デジタル監視の新時代:政府権力とプライバシーの境界線
米国政府機関による位置情報購入、暗号化メール監視、AI眼鏡の盗撮問題など、デジタル監視技術の急速な拡大が個人のプライバシーに与える影響を分析
あなたのスマートフォンは今、誰に監視されているのだろうか。
今週明らかになった一連の事件は、デジタル時代における監視の実態が想像以上に深刻であることを示している。米国税関・国境警備局(CBP)が2019年から2021年にかけて、オンライン広告業界から携帯電話の位置情報データを購入していたことが、情報公開法請求により初めて公式に確認された。
見えない監視網の実態
CBPが購入したのは、リアルタイム入札プロセスに関連するデータだ。私たちがオンラインで広告を見るとき、その裏では瞬時にオークションが行われ、広告主があなたに特定の広告を表示するために入札している。この過程で、あなたの携帯電話の識別情報や位置データが収集され、パッケージ化されて企業や政府機関に販売される。
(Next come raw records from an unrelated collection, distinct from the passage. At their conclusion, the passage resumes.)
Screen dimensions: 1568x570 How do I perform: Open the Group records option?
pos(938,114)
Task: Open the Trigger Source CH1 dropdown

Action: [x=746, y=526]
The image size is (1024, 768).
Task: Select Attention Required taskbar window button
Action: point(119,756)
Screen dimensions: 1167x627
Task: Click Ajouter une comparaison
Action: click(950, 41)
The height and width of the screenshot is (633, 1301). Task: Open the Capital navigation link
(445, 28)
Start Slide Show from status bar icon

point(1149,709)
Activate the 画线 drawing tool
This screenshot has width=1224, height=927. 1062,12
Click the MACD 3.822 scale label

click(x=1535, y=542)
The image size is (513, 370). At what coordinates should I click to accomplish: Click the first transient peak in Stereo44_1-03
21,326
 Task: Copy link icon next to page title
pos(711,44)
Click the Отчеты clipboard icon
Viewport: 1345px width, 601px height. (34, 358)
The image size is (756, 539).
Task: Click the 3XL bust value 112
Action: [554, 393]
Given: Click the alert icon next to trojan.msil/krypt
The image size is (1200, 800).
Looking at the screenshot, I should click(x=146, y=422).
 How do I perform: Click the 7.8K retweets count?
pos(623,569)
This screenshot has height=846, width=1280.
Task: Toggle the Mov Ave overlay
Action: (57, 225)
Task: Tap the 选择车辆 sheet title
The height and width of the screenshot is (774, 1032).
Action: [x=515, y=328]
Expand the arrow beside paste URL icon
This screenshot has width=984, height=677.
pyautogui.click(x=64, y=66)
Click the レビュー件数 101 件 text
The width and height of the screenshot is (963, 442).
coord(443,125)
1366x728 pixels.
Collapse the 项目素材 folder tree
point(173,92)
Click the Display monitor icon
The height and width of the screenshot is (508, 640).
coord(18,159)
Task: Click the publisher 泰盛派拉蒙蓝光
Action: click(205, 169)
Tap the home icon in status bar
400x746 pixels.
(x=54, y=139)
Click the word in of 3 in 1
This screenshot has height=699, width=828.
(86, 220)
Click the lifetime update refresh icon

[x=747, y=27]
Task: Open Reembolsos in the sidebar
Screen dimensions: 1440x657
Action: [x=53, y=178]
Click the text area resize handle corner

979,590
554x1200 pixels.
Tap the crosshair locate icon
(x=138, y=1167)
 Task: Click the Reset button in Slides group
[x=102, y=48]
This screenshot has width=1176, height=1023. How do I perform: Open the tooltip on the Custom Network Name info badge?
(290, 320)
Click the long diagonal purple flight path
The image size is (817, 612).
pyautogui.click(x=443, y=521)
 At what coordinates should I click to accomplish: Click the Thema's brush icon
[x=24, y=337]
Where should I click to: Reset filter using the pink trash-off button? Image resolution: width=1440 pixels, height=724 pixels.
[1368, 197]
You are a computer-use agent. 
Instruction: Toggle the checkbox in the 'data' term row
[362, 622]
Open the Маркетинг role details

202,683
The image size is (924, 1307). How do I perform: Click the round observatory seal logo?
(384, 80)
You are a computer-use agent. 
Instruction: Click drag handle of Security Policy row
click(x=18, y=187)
専門家はこのデータを「人々の日常活動を追跡するための金鉱」と呼んでいる。CBPが現在もこのデータを購入し続けているかは不明だが、移民・関税執行局(ICE)は「Webloc」という別のシステムへのアクセス購入を計画していると報じられている。このシステムは、地域全体の携帯電話の動きを監視することを可能にする。
暗号化の限界が露呈
一方、「完全に安全」とされる暗号化メールサービスにも盲点があることが判明した。スイスの暗号化メールプロバイダーProtonMailが、相互法的支援条約(MLAT)に基づく要請により、アトランタの抗議活動に関連するメールアドレスの支払い情報を米国法執行機関に提供していたのだ。
ProtonMailの広報担当者は「メッセージデータは提供していない」と強調するが、顧客に関する他の形式の情報は法的拘束力のある命令があれば提供される可能性があることを認めている。これは暗号化サービスにおける「プライバシー」と「匿名性」の重要な違いを浮き彫りにしている。
日本企業への波及効果
こうした監視技術の拡大は、日本企業にとっても他人事ではない。特にソニーや任天堂のようなエンターテインメント企業、トヨタのようなコネクテッドカーを開発する自動車メーカーは、ユーザーデータの取り扱いについて更なる透明性が求められることになるだろう。
実際、Metaのスマートグラスを巡る問題は、日本の技術企業にとって重要な教訓となる。ケニアのナイロビにあるMetaの契約業者が、ユーザーがバスルームにいる様子や着替えている映像を日常的にレビューしていたという報告は、AI訓練のためのデータ収集における倫理的境界線の曖昧さを示している。
新たな脅威の拡散
技術的な脅威も拡大している。FBIは盗聴とサーベイランス令状を処理するネットワーク部分で「疑わしい活動」を調査中だと発表した。これは2024年に中国のSalt Typhoonハッカーグループが米国のほぼ全ての通信会社に侵入した事件を思い起こさせる。
さらに、元々米国政府向けに開発された高度なiPhoneハッキングツールキットが、複数の国家や詐欺師の手に渡り、数万台以上の携帯電話に感染させるために使用されている可能性がある。